My 15 month old son is currently having his nap. I miss having an online diary, I always end up having one! I’ve kept some sort of diary whether it be written or online since August 1999 when I was 11 years old! I’ve always loved writing, it really helps me. I started writing poetry when I was just 7, and obviously started writing diaries 4 years later. It’s just so therapeutic and I think I really need it right now. The past year has been extremely difficult and I’m surprised I didn’t have an online diary for this whole time, but with a baby I honestly didn’t really have time. But I’ve been thinking about starting a diary again the whole time and I didn’t but now I have! I don’t have many people to talk to really…my son can’t talk yet and my parents are both unwell, my older sister lives in Reading and the majority of my family live in Mexico! My fathers side of the family are scattered in England, but we don’t have much dealings with them really. I also have the worst kind of mental illness in terms of having any relationships at all- Borderline Personality Disorder (Emotionally Unstable Personality disorder, is a more accurate name for it.)
I’ve lived a terribly unstable life constantly in and out of mental health hospitals and A&E departments until early November 2014 when a GP tested a sample which showed I was most definitely pregnant, both lines were dark pink. I honestly thought I was suffering a water infection and would be picking up a prescription for antibiotics, not folic acid tablets to help prevent birth defects!! It was from this day I was forced to give up all my bad habits; self harm, lorazepam, sleeping pills & suicide attempts…because I wanted to, for my baby. It’s not been easy though. These were all my coping mechanisms. Writing and music are my only healthy ones! So I do need this diary again.

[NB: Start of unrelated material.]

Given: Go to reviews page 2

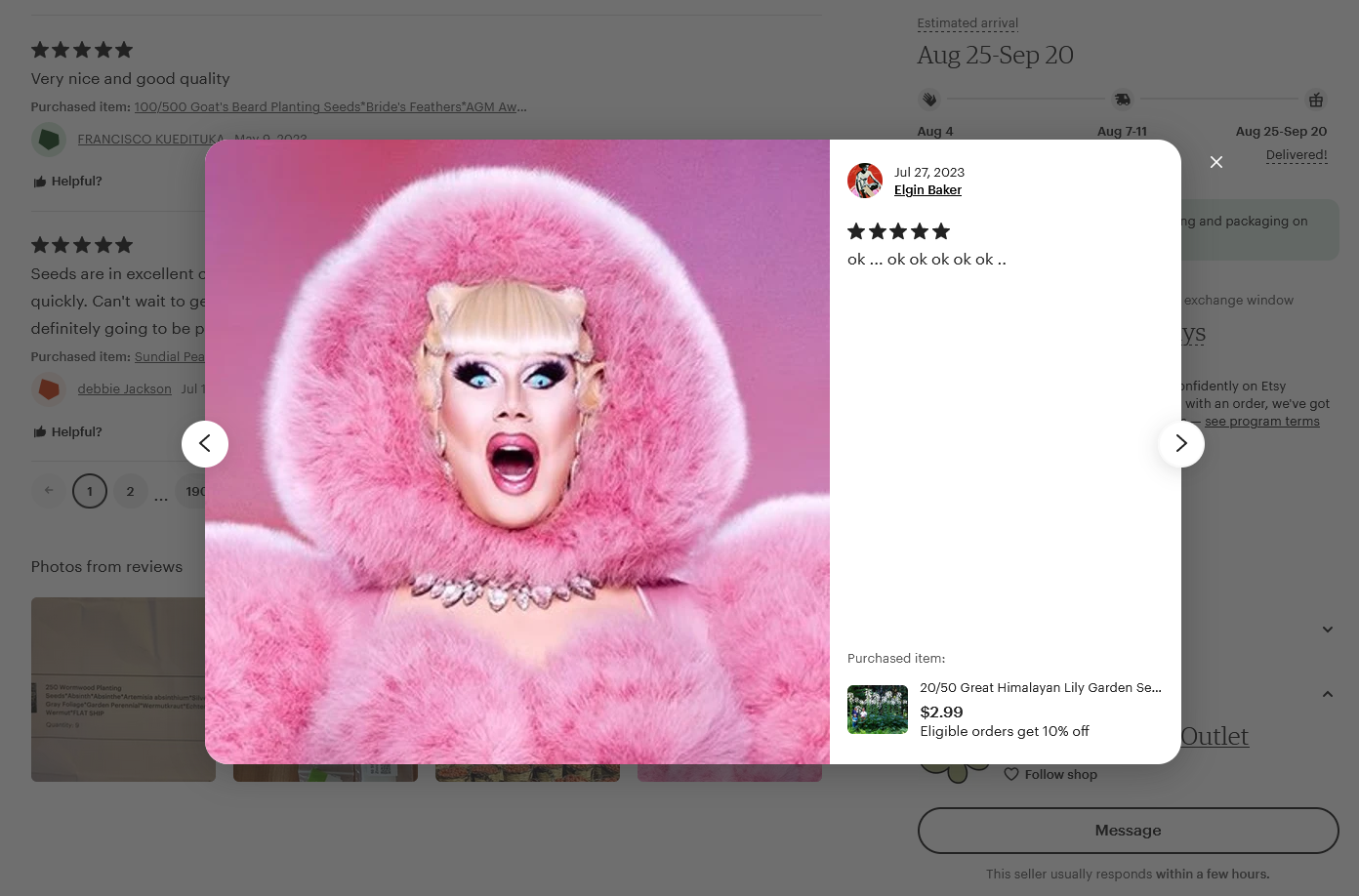Looking at the screenshot, I should (x=130, y=491).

I also had to have one of my most helpful anti-depressants reduced from a maximum dose to the lowest dose, in order to breastfeed my son. And I still breastfeed him, even though he’s 15 months old, and I’m so glad I decided to breastfeed him, he really does love it. He mainly uses it now for comfort, and to go to sleep. He fed from me to have his usual nap which he’s having right now. I feed him on a pillow and he just falls asleep on it, feeding. Then I move him to his cot. He does the exact same thing at night.
Even though I’ve changed and given up the worst things I used to do, I’m still not well, and I still need a release…and it can come out explosively and hurt those I love, which is the absolute worst. So that’s one of the most important reasons to have a diary again!! I still have so much to change. I have to still put my whole life back on track, I’ve spent a total of about 4 years in some sort of hospital, so I have never been able to complete my education or have a paid job! Taking things as they come definitely helps though. Little steps! Just like my son when he started walking in the middle of August!
Some simple things I definitely want to change is going to bed so late!! I stay up cleaning toys & the floors and I load up the washing machine…then I go on my computer and do the things I don’t have time for during the day with Harry …but I get too carried away! I can’t seem to stop because I long to just chill and do the things I can’t usually enjoy and just get so carried away! But then I don’t end up going to sleep till nearly 1am which is not good at all. I still breastfeed and I need adequate sleep. Harry is a lot of work!! And I get annoyed at him much more when I’m overly tired and I don’t like to be like that. He’s still little and still learning. Got to learn to get adequate sleep, for my sons sake if not for my own! Okay so starting tonight, small step: Going to bed as early as possible!!! Wish me luck. I’m exhausted at the moment…and I’m struggling to get Harry to eat properly, he certainly doesn’t have three meals a day, much much less, he is really off his food and it worries me so much!!